Transcribe the stretch of entries below from the line with "Task: Click the knob" through the line with "Viewport: 982px width, 694px height.", exactly and with both ends included; leave out all other lines.

━━━━━━━━━━━━━━━━

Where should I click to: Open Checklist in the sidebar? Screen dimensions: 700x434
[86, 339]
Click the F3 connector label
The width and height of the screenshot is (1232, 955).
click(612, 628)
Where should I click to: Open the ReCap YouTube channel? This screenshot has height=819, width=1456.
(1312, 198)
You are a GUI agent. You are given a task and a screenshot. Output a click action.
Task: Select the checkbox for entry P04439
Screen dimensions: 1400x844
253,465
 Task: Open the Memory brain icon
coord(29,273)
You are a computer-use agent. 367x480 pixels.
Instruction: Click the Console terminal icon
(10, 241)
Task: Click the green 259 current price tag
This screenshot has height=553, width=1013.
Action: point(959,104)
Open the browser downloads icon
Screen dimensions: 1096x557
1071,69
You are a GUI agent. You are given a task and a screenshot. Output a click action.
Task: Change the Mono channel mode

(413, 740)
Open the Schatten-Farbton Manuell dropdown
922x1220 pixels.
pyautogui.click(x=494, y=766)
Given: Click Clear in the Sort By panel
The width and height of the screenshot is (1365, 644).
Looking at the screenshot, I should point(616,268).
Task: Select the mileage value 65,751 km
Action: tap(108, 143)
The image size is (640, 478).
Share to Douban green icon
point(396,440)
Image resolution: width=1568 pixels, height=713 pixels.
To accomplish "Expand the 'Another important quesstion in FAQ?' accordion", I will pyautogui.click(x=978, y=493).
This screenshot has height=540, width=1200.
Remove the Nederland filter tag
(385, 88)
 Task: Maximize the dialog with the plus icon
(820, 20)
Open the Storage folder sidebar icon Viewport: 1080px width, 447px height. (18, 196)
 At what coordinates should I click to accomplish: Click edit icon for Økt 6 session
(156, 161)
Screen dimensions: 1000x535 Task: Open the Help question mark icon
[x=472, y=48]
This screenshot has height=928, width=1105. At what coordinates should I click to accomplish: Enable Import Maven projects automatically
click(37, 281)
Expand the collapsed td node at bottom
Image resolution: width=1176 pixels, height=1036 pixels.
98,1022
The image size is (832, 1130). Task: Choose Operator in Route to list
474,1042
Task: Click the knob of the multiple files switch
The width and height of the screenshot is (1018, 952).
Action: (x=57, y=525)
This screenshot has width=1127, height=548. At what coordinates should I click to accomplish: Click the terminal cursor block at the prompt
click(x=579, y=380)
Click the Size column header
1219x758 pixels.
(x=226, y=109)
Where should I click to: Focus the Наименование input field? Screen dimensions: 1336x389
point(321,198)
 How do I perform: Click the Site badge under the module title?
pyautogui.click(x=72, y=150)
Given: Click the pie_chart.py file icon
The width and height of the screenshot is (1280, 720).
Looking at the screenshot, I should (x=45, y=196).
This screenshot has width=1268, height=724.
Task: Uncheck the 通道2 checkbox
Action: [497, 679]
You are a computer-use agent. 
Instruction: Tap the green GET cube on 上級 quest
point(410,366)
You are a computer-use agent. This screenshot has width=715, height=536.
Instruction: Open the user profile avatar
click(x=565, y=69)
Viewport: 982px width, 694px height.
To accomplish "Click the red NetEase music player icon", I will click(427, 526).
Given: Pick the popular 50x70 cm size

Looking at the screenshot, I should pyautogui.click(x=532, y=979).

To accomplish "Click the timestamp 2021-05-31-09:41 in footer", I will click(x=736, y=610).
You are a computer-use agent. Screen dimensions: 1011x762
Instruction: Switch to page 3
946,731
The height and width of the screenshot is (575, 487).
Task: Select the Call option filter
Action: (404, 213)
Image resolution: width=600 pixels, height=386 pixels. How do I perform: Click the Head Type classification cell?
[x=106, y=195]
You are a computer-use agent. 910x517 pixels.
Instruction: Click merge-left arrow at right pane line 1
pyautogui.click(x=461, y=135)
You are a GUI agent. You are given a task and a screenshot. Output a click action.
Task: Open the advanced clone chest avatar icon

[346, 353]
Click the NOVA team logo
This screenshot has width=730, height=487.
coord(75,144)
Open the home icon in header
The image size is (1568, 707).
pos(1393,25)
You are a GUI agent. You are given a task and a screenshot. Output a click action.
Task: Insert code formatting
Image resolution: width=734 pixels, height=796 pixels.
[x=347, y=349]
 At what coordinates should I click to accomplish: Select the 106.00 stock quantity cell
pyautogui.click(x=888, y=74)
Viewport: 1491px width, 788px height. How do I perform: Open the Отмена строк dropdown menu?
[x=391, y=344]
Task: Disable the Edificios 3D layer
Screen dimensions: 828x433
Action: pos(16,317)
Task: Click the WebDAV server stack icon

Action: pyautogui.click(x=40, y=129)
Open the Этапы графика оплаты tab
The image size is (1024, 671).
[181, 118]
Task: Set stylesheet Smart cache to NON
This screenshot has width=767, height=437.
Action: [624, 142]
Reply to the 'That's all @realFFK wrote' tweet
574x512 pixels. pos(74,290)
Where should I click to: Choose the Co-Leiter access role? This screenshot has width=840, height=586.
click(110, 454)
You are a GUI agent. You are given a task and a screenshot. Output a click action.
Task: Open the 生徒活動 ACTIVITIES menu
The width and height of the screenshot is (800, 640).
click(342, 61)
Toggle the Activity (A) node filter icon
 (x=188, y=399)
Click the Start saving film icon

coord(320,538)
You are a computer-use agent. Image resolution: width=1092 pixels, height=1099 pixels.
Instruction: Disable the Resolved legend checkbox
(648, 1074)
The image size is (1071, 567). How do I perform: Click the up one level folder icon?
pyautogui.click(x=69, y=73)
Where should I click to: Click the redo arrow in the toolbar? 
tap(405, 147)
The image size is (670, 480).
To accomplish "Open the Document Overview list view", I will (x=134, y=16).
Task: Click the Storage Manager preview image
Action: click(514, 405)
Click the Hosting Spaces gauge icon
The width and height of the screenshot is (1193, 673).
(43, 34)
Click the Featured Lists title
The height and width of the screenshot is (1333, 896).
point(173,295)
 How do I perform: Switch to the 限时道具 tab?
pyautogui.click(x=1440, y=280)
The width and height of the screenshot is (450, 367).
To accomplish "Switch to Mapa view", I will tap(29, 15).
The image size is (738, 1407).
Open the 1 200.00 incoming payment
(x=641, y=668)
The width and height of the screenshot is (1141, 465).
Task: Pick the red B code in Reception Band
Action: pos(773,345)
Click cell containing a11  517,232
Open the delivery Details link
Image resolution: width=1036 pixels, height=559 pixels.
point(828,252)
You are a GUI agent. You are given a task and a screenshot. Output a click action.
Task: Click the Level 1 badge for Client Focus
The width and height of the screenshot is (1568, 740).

━━━━━━━━━━━━━━━━

ANSWER TO THIS TASK:
Task: Click the knob of the multiple files switch
The width and height of the screenshot is (1018, 952).
Action: (x=57, y=525)
This screenshot has width=1127, height=548. At what coordinates should I click to accomplish: Click the terminal cursor block at the prompt
click(x=579, y=380)
Click the Size column header
1219x758 pixels.
(x=226, y=109)
Where should I click to: Focus the Наименование input field? Screen dimensions: 1336x389
point(321,198)
 How do I perform: Click the Site badge under the module title?
pyautogui.click(x=72, y=150)
Given: Click the pie_chart.py file icon
The width and height of the screenshot is (1280, 720).
Looking at the screenshot, I should (x=45, y=196).
This screenshot has width=1268, height=724.
Task: Uncheck the 通道2 checkbox
Action: [497, 679]
You are a computer-use agent. 
Instruction: Tap the green GET cube on 上級 quest
point(410,366)
You are a computer-use agent. This screenshot has width=715, height=536.
Instruction: Open the user profile avatar
click(x=565, y=69)
Viewport: 982px width, 694px height.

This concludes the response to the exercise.